**DATA TO USE:**
((

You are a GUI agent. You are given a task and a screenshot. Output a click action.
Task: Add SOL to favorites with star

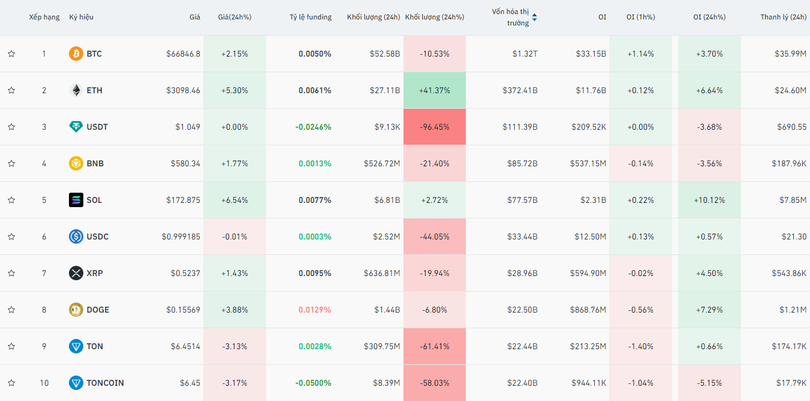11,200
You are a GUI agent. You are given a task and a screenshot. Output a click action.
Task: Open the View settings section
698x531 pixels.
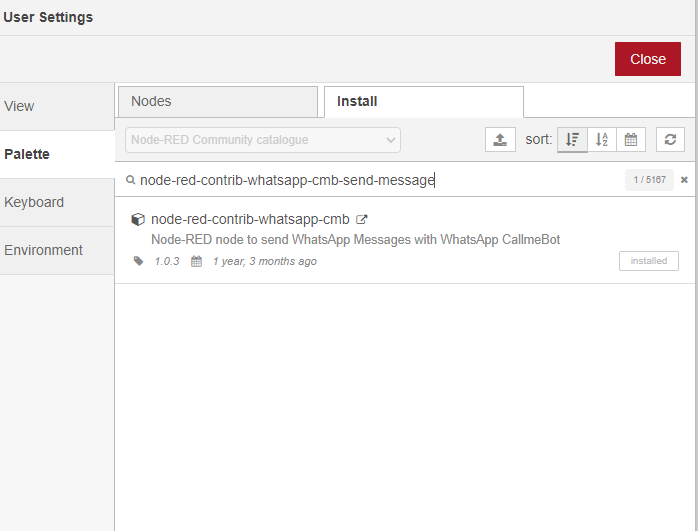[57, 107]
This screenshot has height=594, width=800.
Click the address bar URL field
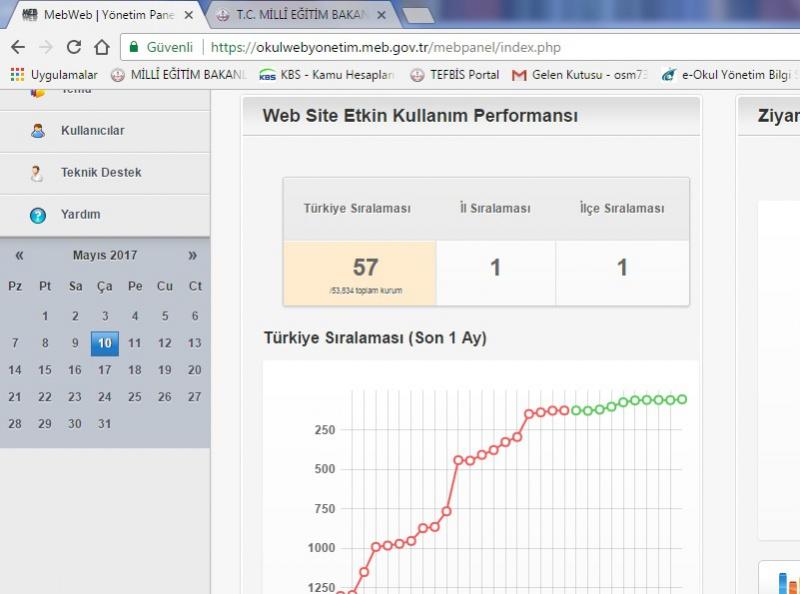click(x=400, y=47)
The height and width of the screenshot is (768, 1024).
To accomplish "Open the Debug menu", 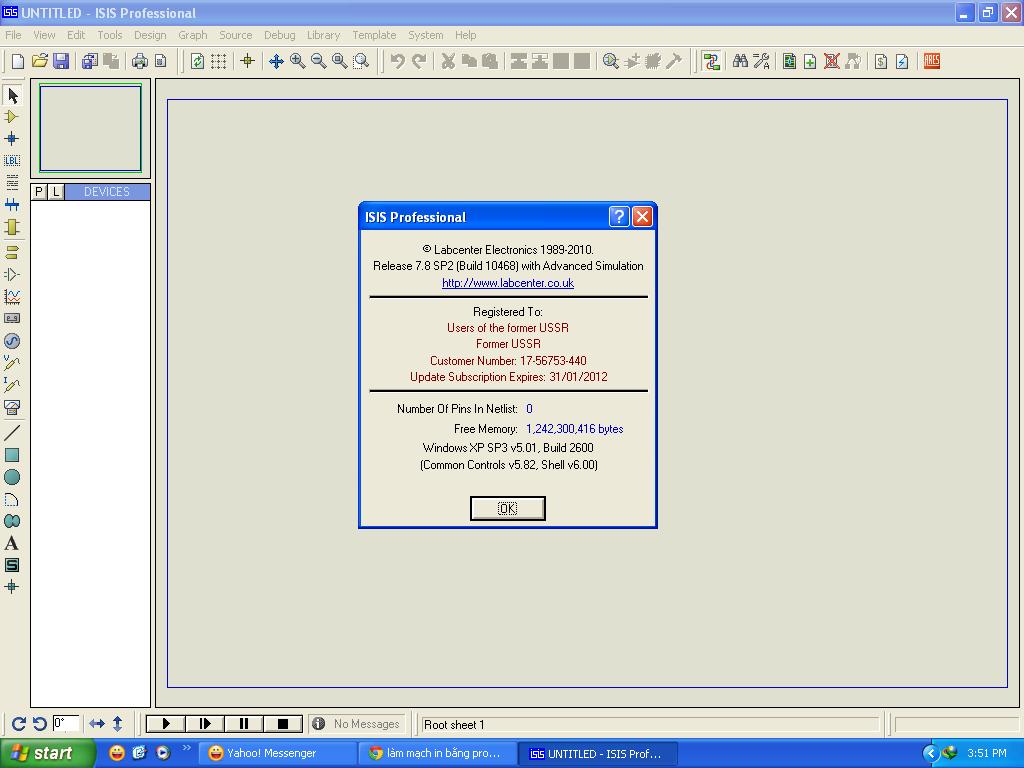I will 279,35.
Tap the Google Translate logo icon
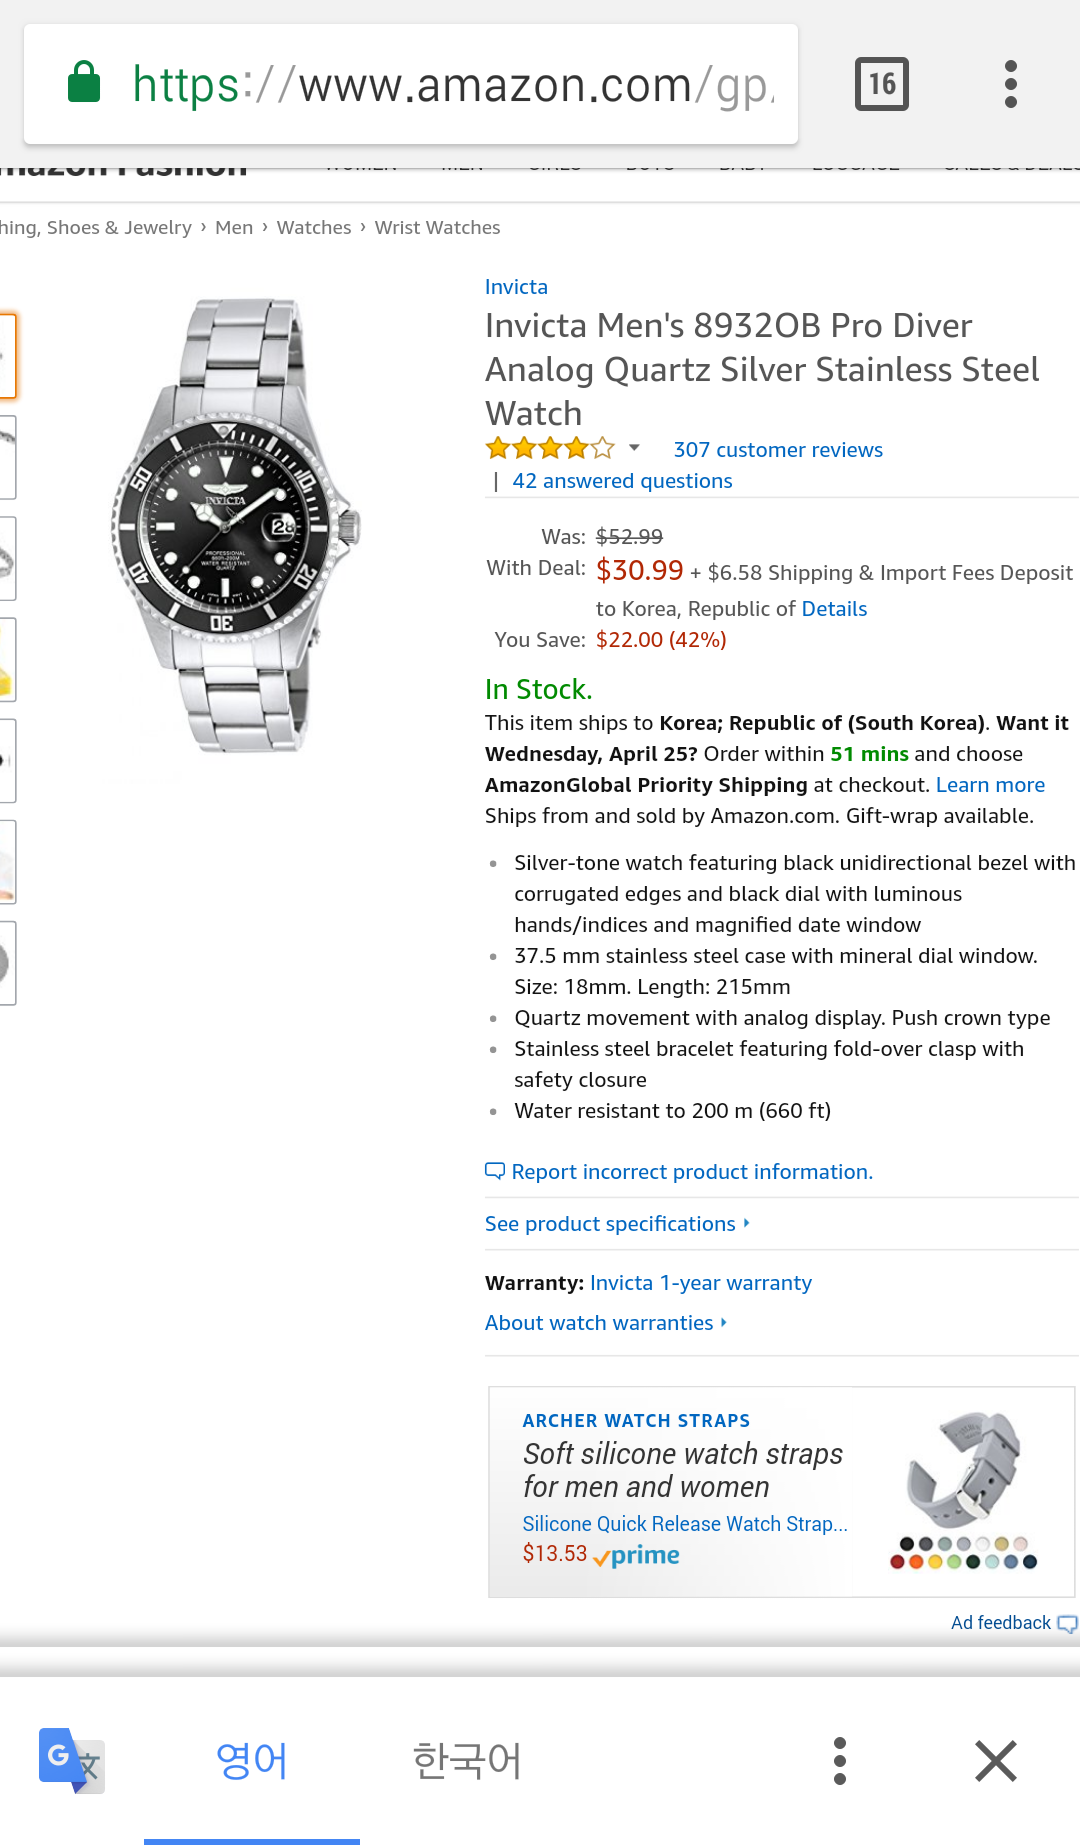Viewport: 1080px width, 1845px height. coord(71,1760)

))
((

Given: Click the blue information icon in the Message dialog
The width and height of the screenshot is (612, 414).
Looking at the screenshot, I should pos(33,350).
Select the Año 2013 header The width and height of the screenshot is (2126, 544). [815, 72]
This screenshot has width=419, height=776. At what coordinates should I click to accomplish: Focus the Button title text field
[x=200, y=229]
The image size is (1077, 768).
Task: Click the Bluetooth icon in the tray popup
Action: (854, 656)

))
((

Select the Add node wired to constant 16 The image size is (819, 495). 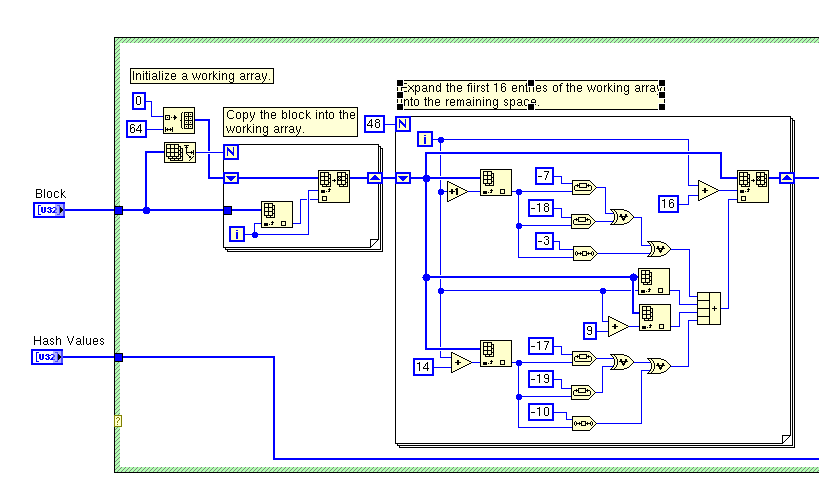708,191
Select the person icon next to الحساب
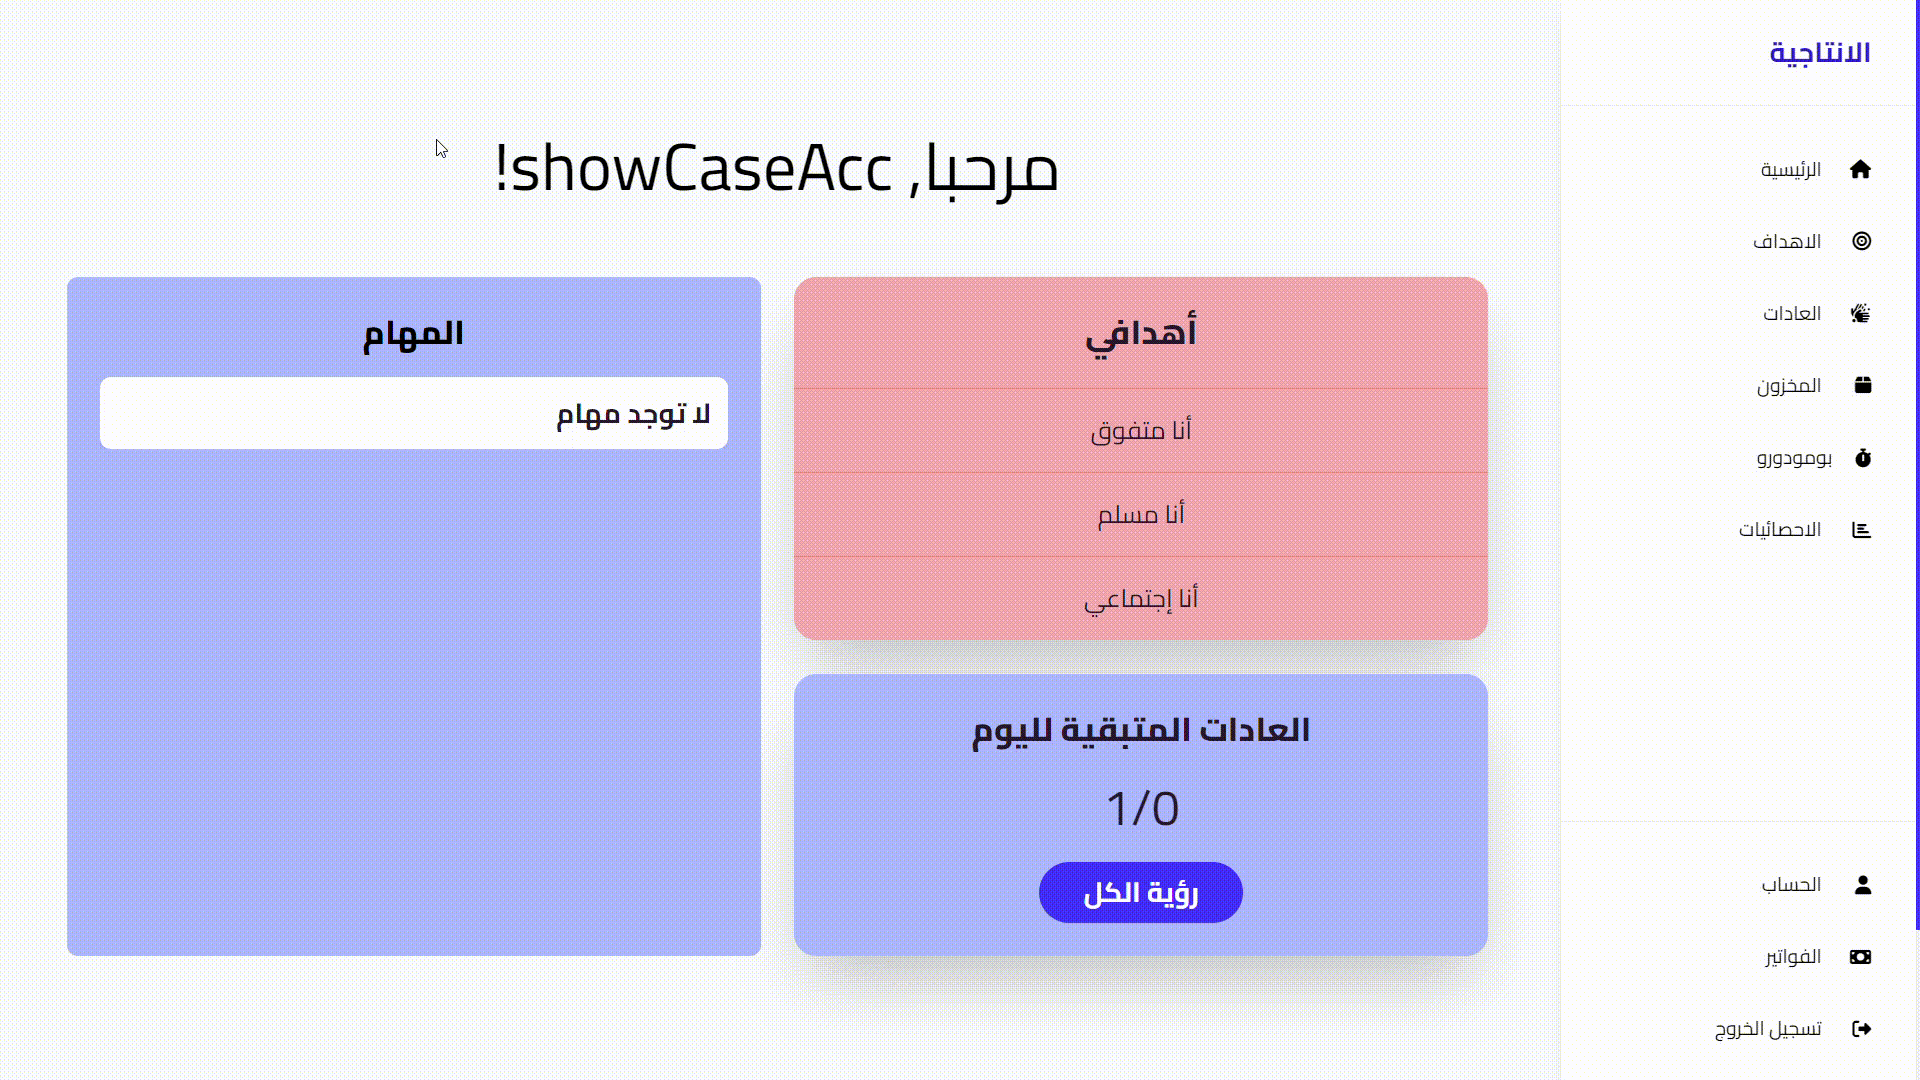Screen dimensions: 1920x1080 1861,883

))

**PROBLEM DETAILS:** Begin with the line above that has "Given: Click the" and continue through the line that has "Select the Año", setting each one down exactly. Stop there.

**OUTPUT BELOW:**
Given: Click the blue information icon in the Message dialog
The width and height of the screenshot is (612, 414).
Looking at the screenshot, I should pos(33,350).
Select the Año 2013 header The width and height of the screenshot is (2126, 544). [815, 72]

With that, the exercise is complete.